Peccato solo per “Lucio”, che viene chiesta a gran voce dai presenti in più di un’occasione. Era in effetti stata prevista in scaletta come ultimo bis ma non è stata suonata, presumo per mancanza di tempo, altrimenti non me lo spiegherei proprio (si tratta forse dell’unico caso al mondo di una band che non suoni in concerto il singolo del brano che sta promuovendo).
È anche l’occasione, almeno per me, per ascoltare per la prima volta i brani del disco precedente, che è stato solo sporadicamente eseguito: il Pop ironico e solare di “Croazia” è stato davvero incantevole, ma altrettanto si può dire di “Epica omerica”, col suo ritmo saltellante, mentre “San Lorenzo” ha beneficiato di una resa davvero struggente.

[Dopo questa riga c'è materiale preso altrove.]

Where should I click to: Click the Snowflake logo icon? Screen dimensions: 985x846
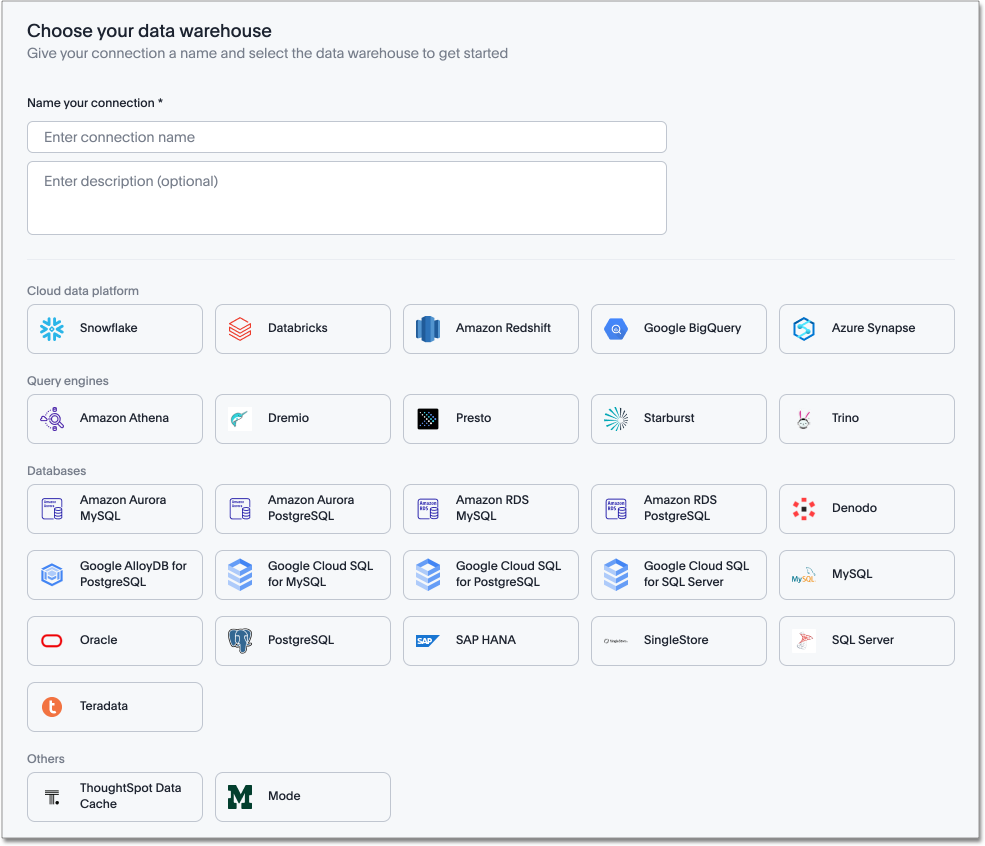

Dispiace per il passato, con cui i bellunesi, almeno in questa occasione, non sono apparsi molto propensi a voler dialogare. Fatta eccezione per la già citata “Hotel Tivoli”, dei primi due seminali lavori non c’è stata traccia; forse, ipotizzo, perché avrebbero stonato con quell’impronta più solare e robusta che hanno scelto di dare al concerto.
Menzione speciale, per fortuna, a Dei cani, che personalmente ritengo il loro lavoro migliore: ne vengono suonati tre brani, tutti alla fine: c’è “Le guerre” (con Fabio che si ferma per complimentarsi con un fan che l’aveva riconosciuta dal primo accordo), sempre tirata ed emozionante, l’algida contemplazione un po’ baustelliana de “L’inconsolabile” e soprattutto “Gli anni dell’università”, quello sì nostalgico, bellezza intrisa di rimpianto che dona un finale amaro al tutto ma canzone assoluta che è stato assolutamente indispensabile ascoltare.
Mi erano mancati, i Non Voglio che Clara e sono stato davvero contento di ritrovarli più in forma che mai, con un disco bellissimo che suona alla grande anche dal vivo. La voglia di rivederli è già tanta.